▶ **TASK STATEMENT**
Only the lines below, from the one with "Open a new browser tab" through the one with "This screenshot has width=720, height=686.", are to be written out, exactly.

▶ **DATASET ENTRIES**
______________________________
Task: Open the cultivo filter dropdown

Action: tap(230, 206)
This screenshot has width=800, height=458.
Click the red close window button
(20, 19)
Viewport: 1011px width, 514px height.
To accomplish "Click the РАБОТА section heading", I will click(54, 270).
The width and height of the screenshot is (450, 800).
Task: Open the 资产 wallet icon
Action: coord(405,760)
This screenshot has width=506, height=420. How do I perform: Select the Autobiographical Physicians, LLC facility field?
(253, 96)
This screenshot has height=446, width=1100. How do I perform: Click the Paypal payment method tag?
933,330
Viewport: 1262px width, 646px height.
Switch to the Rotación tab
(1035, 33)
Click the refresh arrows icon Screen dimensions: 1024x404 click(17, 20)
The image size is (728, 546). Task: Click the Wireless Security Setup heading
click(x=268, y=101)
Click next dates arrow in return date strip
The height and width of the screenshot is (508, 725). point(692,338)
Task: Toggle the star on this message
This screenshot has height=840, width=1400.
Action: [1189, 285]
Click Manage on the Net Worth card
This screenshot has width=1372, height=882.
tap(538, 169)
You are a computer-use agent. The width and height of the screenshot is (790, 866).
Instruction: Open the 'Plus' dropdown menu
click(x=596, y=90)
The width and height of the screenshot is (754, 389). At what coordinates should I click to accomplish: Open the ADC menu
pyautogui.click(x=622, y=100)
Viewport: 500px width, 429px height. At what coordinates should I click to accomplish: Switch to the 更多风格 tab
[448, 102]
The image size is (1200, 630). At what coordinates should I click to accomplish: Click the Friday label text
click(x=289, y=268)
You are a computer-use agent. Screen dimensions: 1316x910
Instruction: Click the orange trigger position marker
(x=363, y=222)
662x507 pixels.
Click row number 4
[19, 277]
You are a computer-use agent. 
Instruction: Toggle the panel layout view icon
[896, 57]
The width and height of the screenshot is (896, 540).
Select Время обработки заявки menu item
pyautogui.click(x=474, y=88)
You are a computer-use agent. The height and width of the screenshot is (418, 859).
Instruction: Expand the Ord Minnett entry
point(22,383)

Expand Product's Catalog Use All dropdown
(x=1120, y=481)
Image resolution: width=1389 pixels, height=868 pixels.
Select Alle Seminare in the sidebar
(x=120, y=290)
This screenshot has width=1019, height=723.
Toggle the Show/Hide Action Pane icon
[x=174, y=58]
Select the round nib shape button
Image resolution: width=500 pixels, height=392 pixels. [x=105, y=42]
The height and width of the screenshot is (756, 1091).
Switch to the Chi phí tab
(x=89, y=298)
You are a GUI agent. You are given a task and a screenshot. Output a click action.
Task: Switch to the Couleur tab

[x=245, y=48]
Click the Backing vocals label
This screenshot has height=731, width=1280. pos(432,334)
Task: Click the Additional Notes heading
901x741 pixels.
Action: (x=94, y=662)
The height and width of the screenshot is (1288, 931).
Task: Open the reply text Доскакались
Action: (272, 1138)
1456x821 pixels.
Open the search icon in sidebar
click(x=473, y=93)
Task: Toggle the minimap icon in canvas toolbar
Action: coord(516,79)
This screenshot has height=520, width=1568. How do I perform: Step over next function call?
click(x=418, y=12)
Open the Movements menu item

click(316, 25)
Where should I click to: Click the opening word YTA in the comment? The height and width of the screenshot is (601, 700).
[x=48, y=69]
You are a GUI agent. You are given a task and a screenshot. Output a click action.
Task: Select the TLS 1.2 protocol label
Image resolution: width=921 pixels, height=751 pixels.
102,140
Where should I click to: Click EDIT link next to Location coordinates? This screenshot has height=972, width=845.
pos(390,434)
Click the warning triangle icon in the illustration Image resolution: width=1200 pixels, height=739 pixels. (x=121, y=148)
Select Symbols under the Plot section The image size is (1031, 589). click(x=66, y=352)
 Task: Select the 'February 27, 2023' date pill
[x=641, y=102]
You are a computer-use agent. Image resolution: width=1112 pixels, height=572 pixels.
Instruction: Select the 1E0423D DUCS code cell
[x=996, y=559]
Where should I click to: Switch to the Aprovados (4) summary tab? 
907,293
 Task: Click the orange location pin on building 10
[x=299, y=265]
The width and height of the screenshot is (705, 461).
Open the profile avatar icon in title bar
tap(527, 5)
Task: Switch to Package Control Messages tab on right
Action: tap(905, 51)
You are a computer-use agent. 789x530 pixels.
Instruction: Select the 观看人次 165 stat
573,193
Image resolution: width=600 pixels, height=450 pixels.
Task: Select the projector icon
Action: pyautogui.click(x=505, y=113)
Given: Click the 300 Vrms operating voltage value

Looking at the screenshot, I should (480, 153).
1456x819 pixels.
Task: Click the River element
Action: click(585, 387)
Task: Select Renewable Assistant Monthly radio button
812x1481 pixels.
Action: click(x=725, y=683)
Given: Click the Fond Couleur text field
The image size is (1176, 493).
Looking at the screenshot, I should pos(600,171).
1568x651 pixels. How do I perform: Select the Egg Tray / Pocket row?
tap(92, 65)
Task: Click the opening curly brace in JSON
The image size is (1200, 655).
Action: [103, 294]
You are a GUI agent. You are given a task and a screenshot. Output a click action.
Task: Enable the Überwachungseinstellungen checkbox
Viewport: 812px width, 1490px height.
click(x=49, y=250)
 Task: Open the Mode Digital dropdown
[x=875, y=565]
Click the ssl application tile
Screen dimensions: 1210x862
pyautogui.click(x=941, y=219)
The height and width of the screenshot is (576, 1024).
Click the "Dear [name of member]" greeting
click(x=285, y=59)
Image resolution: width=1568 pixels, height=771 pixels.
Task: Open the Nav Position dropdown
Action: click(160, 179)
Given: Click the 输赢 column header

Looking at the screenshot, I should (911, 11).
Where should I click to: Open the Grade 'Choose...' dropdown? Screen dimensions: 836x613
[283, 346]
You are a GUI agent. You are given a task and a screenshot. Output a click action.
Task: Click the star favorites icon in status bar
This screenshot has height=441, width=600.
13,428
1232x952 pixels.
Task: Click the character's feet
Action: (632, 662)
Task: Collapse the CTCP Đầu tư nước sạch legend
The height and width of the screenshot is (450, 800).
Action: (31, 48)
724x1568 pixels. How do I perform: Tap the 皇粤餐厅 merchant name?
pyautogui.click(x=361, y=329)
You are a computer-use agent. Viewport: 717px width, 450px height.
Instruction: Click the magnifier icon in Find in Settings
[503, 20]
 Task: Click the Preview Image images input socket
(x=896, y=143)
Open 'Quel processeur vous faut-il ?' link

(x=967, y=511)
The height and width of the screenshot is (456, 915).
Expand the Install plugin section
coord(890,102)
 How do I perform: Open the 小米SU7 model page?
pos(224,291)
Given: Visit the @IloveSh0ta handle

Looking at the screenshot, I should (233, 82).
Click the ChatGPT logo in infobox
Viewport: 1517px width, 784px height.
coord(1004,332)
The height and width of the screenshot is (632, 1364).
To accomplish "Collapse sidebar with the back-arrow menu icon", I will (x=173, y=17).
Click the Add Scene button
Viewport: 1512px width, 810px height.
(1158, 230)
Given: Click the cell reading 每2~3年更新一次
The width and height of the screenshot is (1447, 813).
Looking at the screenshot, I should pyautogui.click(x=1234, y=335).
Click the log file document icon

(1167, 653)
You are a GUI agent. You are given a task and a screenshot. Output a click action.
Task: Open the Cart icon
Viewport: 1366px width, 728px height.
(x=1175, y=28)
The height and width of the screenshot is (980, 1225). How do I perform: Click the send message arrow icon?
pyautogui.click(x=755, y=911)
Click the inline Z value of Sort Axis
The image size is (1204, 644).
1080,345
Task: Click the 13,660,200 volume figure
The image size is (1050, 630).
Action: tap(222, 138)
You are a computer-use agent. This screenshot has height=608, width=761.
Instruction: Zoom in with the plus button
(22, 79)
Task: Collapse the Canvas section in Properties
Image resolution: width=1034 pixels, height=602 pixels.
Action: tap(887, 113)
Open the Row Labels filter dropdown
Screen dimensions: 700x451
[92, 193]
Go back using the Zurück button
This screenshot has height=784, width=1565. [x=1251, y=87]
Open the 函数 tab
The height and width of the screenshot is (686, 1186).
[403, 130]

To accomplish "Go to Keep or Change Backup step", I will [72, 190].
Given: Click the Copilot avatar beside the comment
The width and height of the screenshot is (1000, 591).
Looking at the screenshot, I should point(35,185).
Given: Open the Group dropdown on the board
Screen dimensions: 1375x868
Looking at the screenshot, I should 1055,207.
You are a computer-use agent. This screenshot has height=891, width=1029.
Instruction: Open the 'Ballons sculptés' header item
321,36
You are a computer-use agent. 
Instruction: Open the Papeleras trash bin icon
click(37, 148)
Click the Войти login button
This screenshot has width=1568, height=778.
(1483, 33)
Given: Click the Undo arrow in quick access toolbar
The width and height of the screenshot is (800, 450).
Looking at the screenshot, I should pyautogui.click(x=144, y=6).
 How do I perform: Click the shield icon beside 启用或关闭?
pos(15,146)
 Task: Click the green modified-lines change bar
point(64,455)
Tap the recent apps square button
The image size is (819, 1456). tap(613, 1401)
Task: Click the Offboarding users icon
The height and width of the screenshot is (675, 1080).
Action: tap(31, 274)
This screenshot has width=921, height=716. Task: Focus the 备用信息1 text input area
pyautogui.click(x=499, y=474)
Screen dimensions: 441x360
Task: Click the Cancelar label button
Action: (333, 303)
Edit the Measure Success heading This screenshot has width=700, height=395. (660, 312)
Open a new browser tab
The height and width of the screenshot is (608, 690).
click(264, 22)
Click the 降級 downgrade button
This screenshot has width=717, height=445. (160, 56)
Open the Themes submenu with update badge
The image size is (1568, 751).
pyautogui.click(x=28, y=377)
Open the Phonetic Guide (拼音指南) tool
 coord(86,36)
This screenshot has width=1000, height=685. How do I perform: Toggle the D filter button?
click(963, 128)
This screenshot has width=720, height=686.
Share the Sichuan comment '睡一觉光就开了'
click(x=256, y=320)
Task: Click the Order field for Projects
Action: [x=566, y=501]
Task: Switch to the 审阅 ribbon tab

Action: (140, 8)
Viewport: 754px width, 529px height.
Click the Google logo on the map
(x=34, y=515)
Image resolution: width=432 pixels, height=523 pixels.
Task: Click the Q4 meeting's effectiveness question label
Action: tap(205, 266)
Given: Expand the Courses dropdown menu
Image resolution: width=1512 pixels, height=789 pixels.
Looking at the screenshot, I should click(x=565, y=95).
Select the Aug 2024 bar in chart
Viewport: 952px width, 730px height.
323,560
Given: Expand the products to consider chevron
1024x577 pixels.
______________________________
▶ **WRITTEN RESPONSE**
Open a new browser tab
The height and width of the screenshot is (608, 690).
click(264, 22)
Click the 降級 downgrade button
This screenshot has width=717, height=445. (160, 56)
Open the Themes submenu with update badge
The image size is (1568, 751).
pyautogui.click(x=28, y=377)
Open the Phonetic Guide (拼音指南) tool
 coord(86,36)
This screenshot has width=1000, height=685. How do I perform: Toggle the D filter button?
click(963, 128)
This screenshot has width=720, height=686.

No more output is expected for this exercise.